» 练习题目:
[A] 根据加油站选址题目的正文，如果找不到可行的方案，程序应输出什么？
[B] 请从加油站选址题目正文最后一句之后续写下去。

» 页面正文:
=-=-=-=-=
1072 Gas Station (30point(s))
A gas station has to be built at such a location that the minimum distance between the station and any of the residential housing is as far away as possible. However it must guarantee that all the houses are in its service range.
Now given the map of the city and several candidate locations for the gas station, you are supposed to give the best recommendation. If there are more than one solution, output the one with the smallest average distance to all the houses. If such a solution is still not unique, output the one with the smallest index number.
Input Specification:
Each input file contains one test case. For each case, the first line contains 4 positive integers: N (≤103), the total number of houses; M (≤10), the total number of the candidate locations for the gas stations; K (≤104), the number of roads connecting the houses and the gas stations; and DS, the maximum service range of the gas station. It is hence assumed that all the houses are numbered from 1 to N, and all the candidate locations are numbered from G1 to GM.
Then K lines follow, each describes a road in the format
P1 P2 Dist
where P1 and P2 are the two ends of a road which can be either house numbers or gas station numbers, and Dist is the integer length of the road.
Output Specification:
For each test case, print in the first line the index number of the best location. In the next line, print the minimum and the average distances between the solution and all the houses. The numbers in a line must be separated by a space and be accurate up to 1 decimal place. If the solution does not exist, simply output No Solution.
=-=-=-=-=
» 数据摘录:
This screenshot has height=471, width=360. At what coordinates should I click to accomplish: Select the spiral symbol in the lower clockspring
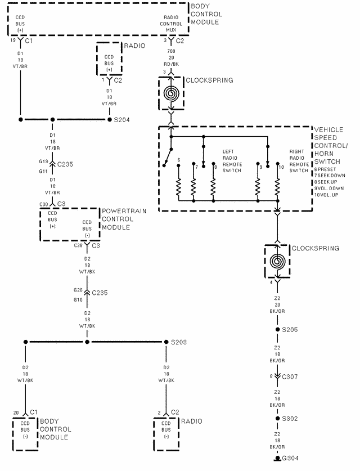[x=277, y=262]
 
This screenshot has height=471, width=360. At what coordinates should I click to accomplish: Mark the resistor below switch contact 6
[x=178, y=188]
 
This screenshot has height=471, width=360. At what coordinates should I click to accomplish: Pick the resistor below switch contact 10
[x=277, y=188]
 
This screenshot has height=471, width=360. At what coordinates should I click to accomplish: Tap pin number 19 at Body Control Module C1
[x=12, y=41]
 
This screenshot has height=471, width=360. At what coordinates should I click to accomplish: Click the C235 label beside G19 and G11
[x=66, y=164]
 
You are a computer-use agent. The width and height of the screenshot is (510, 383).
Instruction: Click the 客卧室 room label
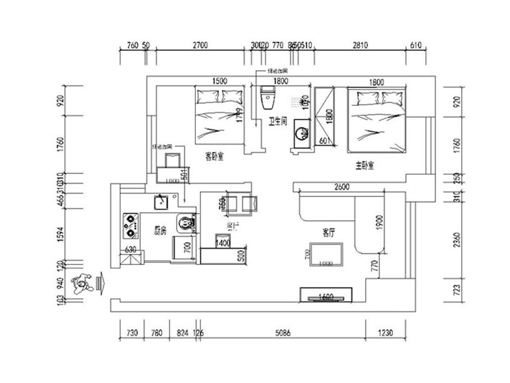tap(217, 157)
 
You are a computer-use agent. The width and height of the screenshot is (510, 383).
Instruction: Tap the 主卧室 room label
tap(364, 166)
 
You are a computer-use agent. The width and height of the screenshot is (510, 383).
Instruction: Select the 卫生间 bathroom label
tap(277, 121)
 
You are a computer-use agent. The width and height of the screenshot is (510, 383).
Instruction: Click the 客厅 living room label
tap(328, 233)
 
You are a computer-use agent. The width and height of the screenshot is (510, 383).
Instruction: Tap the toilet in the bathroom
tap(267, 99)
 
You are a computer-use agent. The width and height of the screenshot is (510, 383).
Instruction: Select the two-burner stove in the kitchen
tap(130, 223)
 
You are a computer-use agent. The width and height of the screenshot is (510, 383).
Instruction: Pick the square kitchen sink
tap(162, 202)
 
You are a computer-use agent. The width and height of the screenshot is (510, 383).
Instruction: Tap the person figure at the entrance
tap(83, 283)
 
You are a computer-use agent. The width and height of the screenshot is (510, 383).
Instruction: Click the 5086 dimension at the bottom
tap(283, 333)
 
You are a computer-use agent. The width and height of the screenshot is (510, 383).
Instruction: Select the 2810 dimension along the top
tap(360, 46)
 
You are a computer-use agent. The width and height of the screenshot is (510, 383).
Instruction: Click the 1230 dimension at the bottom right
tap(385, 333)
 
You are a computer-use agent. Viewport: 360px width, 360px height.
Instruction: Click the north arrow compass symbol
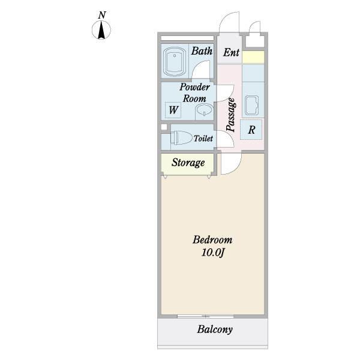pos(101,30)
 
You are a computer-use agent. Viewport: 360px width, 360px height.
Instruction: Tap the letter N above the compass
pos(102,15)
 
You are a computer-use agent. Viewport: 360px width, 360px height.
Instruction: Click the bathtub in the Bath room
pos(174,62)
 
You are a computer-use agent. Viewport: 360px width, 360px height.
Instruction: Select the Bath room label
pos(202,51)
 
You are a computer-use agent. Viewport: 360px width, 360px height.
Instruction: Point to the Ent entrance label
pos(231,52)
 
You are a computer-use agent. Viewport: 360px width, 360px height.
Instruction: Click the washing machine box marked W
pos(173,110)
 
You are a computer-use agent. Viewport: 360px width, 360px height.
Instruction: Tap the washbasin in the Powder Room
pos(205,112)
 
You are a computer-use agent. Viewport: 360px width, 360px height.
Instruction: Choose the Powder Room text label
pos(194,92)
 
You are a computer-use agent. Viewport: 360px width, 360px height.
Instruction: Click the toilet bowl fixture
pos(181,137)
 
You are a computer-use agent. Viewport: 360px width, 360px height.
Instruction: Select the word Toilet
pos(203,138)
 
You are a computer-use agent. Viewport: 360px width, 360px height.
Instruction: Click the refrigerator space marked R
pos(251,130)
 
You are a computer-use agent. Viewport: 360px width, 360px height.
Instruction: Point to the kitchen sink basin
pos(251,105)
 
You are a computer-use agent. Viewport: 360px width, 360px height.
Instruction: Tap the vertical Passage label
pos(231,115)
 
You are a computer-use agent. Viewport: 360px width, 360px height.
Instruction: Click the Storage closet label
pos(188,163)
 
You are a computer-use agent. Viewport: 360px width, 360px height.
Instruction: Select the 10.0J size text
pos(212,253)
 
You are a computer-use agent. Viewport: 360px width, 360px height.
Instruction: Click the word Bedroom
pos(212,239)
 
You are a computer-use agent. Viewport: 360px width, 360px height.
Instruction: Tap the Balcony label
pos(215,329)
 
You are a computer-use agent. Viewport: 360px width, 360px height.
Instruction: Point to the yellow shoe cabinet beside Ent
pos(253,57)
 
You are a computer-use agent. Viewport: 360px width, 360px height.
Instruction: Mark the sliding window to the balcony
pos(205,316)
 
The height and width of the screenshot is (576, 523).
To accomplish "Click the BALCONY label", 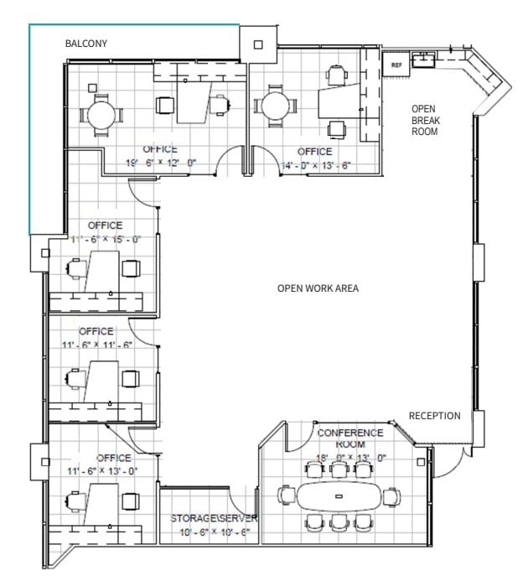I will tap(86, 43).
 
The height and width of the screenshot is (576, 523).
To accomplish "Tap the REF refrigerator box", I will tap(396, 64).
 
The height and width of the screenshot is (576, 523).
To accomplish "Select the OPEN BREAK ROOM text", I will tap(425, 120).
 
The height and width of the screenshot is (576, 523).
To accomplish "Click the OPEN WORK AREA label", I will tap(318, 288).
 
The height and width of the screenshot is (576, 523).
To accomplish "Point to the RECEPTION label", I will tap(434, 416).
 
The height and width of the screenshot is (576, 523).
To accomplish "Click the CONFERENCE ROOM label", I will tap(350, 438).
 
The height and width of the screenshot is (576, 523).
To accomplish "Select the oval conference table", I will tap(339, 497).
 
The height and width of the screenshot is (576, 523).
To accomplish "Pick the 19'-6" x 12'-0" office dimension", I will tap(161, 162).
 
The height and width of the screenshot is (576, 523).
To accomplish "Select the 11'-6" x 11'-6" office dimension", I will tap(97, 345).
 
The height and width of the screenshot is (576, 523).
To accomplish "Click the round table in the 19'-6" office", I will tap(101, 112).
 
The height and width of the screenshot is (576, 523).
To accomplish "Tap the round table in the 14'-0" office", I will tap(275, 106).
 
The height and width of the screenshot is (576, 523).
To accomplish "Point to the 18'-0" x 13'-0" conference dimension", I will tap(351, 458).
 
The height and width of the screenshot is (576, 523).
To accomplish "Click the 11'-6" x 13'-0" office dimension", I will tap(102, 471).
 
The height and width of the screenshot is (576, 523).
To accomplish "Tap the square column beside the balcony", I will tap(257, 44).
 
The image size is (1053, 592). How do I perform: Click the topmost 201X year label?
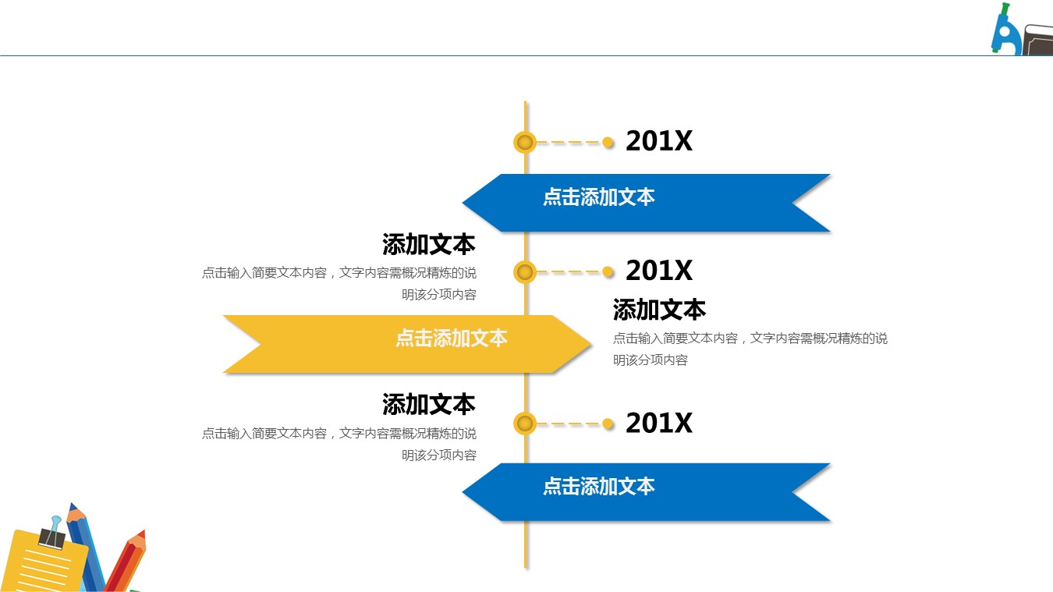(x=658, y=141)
=-=-=-=-=
» 参考答案:
[A] No Solution

[B]
Sample Input:
4 3 11 5
1 2 2
1 4 2
1 G1 4
1 G2 3
2 3 2
2 G2 1
3 4 2
3 G3 2
4 G1 3
G2 G1 1
G3 G2 2
Sample Output:
G1
2.0 3.3
Sample Input:
2 1 2 10
1 G1 9
2 G1 20
Sample Output:
No Solution
題目大意:
輸入 N 個村莊,M 個加油站,K 條路徑,DS 一個加油站服務的範圍
從 M 個加油站中求一個站點,符合離居民區最遠,並且服務區 DS 依舊覆蓋居民區,若有多個,則輸出距離所有居民區平均距離最小的,若還有多個,則輸出編號最小的
設計思路:
Dijkstra 計算最短路徑
- 對 M 個加油站依次計算 Dijkstra 最短路徑
- 判斷此加油站的服務範圍覆蓋,最近村莊最遠,平均距離最小,編號最小
- 輸出最終編號
編譯器:C (gcc)
#include <stdio.h>
#include <stdlib.h>
#include <limits.h>
int c2i(char *a, int n)
{
if (a[0] == 'G')
return atoi(a + 1) + n;
return
atoi(a);
}
int e[1020][1020] = {0};
int dis[1020], visit[1020];
void dijkstra(int start, int n)
{
int i, j, u, v, min;
for (j = 0; j <= n; j++) {
dis[j] = INT_MAX;
visit[j] = 0;
}
dis[start] = 0;
for (i = 0; i < n; i++) {
u = -1;
min = INT_MAX;
for (j = 1; j <= n; j++) {
if (visit[j] == 0 && dis[j] < min) {
u = j;
min = dis[j];
}
}
if (u == -1)
break;
visit[u] = 1;
for (v = 1; v <= n; v++)
if (!visit[v] && e[u][v] && dis[u] + e[u][v] < dis[v])
dis[v] = dis[u] + e[u][v];
}
}
int main(void)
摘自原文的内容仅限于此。